Tâche A - D'après l'extrait, quelle somme la société Bluegreen demande-t-elle de mettre à la charge de la commune de Quetigny ?

Extrait de texte -

TA de Dijon, 02 janvier 2024, n° 2303738


REPUBLIQUE FRANCAISE
AU NOM DU PEUPLE FRANCAIS

 

Vu la procédure suivante :

Par une requête enregistrée le 28 décembre 2023 la société Bluegreen, représentée par Me Cabanes, demande au juge des référés, statuant sur le fondement de l'article L. 521-2 du code de justice administrative :

1°) de prononcer la suspension de l'exécution de la décision notifiée le 21 décembre 2023 par laquelle la commune de Quetigny lui impose de poursuivre dès le 1er janvier 2024 l'ensemble contractuel composé de la convention d'affermage et du bail à construction dans les conditions qui prévalaient avant la décision de résiliation jusqu'à son terme d'origine ;

2°) d'enjoindre à la commune de Quetigny de retirer cette décision ;

3°) d'enjoindre aux parties de rencontrer un médiateur afin qu'il leur présente le principe, le but et les modalités d'une mesure de médiation et de recueillir par écrit leur consentement ou leur refus de cette mesure dans un délai de deux jours à compter de l'ordonnance à intervenir désignant ledit médiateur ;

4°) de mettre à la charge de la commune de Quetigny la somme de 3 000 euros en application de l'article L. 761-1 du code de justice administrative.

Données -
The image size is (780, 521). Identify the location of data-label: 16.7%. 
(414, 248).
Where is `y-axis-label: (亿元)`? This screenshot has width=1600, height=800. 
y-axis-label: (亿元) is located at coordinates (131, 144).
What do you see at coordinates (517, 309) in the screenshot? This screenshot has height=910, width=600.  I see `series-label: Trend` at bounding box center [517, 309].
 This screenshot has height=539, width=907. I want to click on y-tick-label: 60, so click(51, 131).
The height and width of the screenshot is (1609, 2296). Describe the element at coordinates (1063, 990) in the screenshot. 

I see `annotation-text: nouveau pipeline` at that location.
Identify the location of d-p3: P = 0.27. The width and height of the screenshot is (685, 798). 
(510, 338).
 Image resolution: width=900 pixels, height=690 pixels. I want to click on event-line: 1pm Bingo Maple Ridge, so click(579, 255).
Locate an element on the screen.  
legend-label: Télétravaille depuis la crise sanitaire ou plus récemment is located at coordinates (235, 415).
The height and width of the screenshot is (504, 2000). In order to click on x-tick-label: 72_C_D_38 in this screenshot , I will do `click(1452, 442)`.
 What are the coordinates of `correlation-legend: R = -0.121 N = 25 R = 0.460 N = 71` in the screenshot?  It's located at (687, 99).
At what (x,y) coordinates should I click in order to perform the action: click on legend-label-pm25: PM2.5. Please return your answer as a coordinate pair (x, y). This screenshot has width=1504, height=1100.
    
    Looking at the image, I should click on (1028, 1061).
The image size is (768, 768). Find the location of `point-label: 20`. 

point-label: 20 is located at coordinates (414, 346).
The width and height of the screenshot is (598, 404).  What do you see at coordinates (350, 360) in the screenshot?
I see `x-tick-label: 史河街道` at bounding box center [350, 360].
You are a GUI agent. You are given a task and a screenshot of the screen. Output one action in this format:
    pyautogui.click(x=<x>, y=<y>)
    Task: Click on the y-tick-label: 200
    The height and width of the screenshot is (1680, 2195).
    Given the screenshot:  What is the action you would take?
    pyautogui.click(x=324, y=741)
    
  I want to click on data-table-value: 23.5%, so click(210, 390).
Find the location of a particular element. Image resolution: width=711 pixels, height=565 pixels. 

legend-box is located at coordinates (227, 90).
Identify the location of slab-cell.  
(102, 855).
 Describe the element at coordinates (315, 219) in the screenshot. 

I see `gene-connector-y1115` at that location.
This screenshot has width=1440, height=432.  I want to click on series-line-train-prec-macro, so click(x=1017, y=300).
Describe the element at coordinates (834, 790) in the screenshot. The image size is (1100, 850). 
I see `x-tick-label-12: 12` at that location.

Tâche B - Dans les entrées, recopiez à l'identique le passage qui commence à la ligne contenant « has width=1600, height=800. » et se termine à la ligne contenant « y-axis-label: (亿元) is », ces deux lignes comprises.

Solution rédigée A - La somme de 3 000 euros.

Solution rédigée B -
Where is `y-axis-label: (亿元)`? This screenshot has width=1600, height=800. 
y-axis-label: (亿元) is located at coordinates (131, 144).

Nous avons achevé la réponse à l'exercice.